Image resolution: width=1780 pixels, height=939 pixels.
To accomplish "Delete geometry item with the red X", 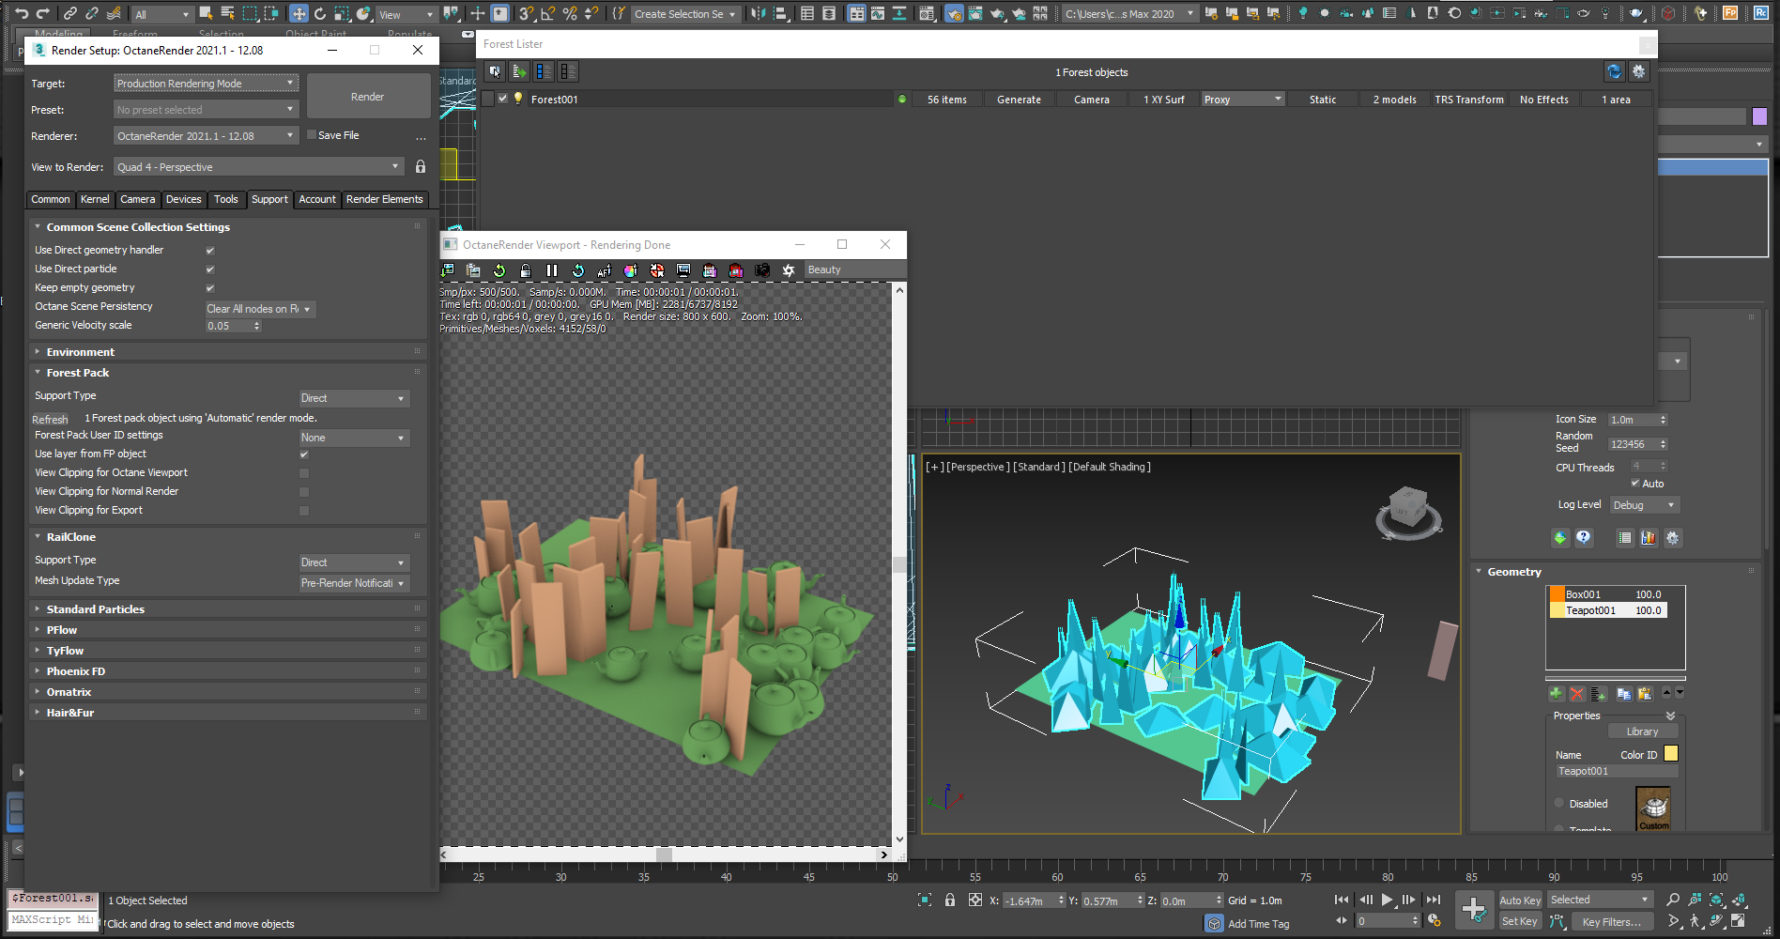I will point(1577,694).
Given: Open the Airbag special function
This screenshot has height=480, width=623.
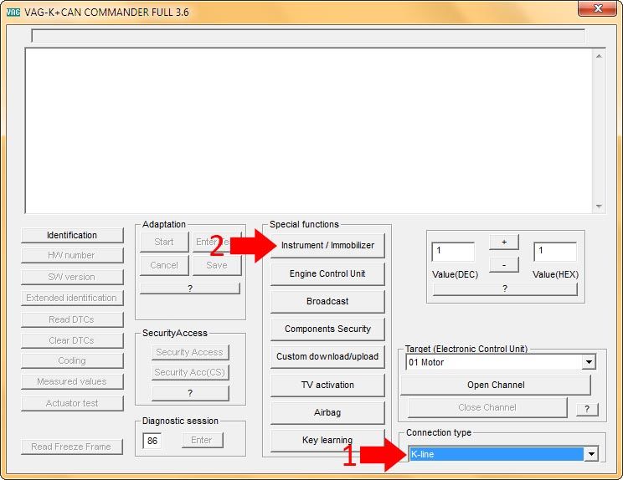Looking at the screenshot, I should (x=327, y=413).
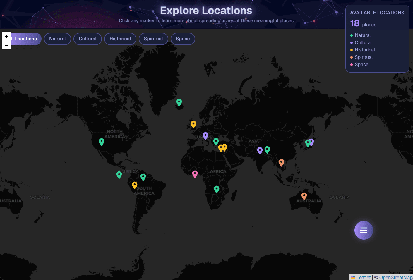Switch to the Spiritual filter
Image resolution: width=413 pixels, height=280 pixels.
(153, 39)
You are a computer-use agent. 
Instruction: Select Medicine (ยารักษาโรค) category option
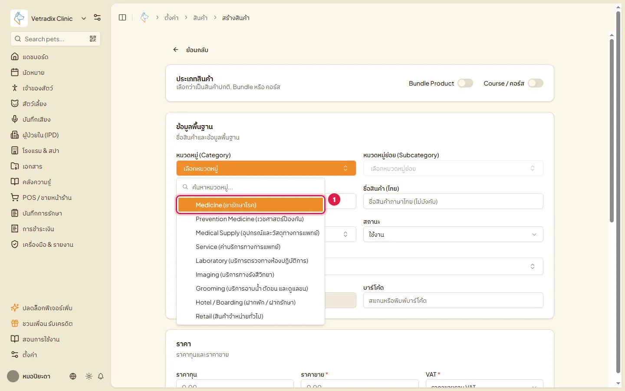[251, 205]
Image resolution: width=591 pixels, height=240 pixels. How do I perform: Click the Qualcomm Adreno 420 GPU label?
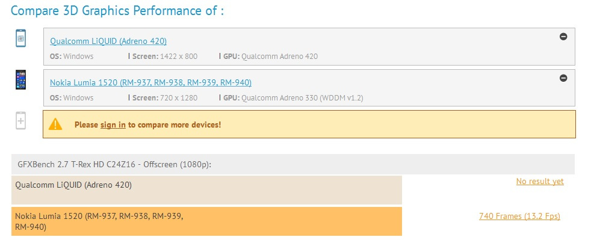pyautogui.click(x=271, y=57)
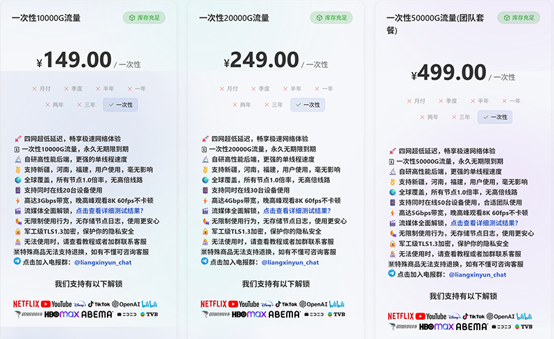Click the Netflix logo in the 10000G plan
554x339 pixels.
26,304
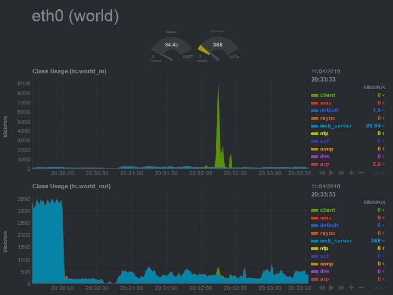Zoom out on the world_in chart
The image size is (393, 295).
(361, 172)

======

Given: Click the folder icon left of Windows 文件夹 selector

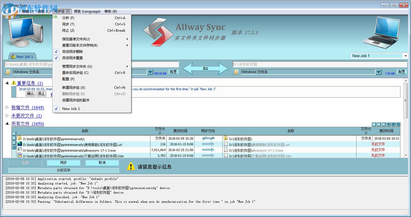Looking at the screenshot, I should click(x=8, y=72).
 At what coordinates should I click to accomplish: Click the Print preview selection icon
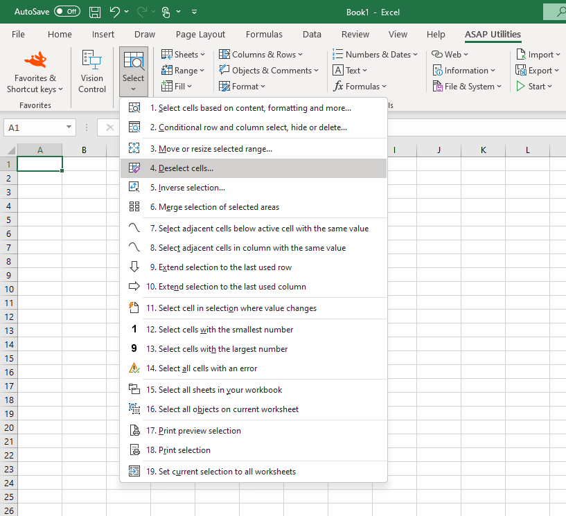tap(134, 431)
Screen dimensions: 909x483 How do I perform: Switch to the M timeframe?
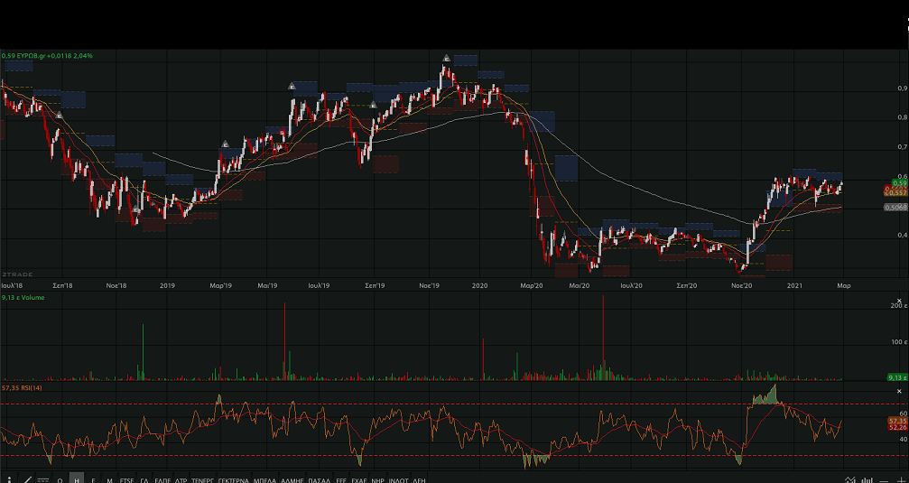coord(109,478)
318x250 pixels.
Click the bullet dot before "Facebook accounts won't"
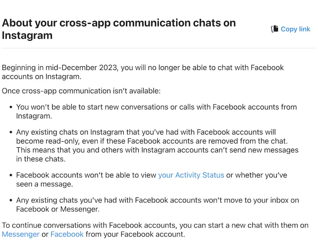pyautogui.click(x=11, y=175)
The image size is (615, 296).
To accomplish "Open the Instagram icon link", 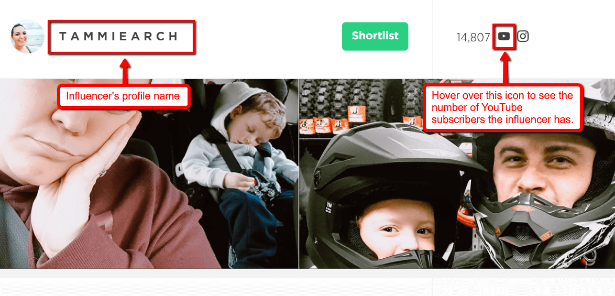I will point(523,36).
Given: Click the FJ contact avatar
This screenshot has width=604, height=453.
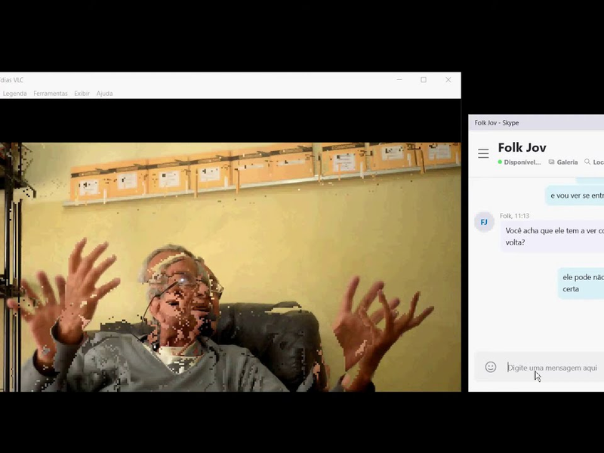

======

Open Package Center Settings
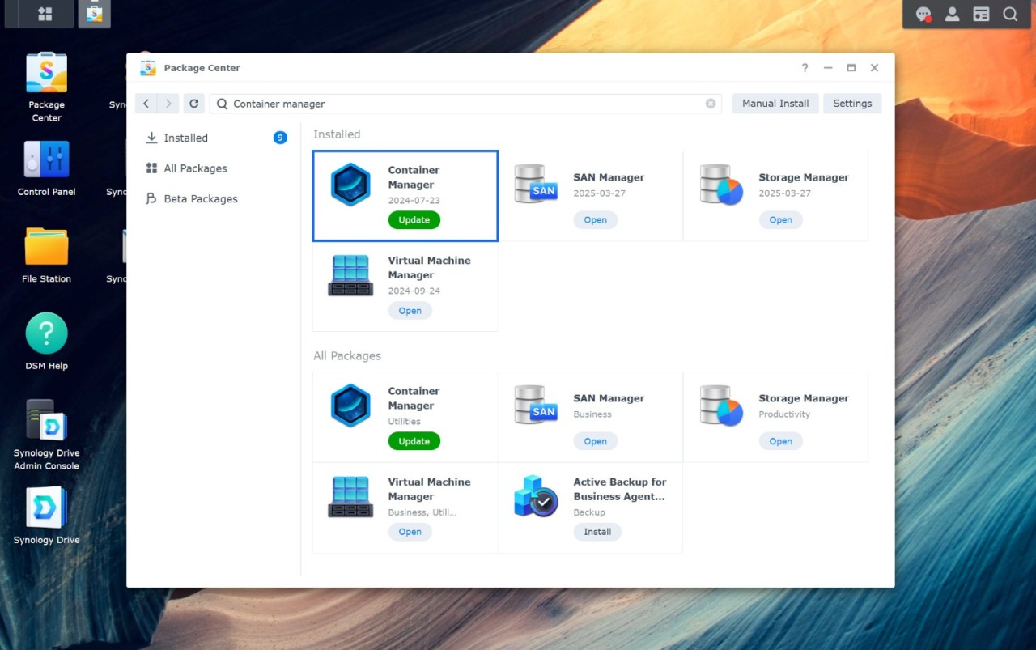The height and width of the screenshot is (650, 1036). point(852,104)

======

**What you need to do:** Using the data above, print exactly the lines from the line that contains "Given: Click the FJ contact avatar" through the line that contains "This screenshot has width=604, height=453.", with both included.

**Response to this exercise:**
Given: Click the FJ contact avatar
This screenshot has width=604, height=453.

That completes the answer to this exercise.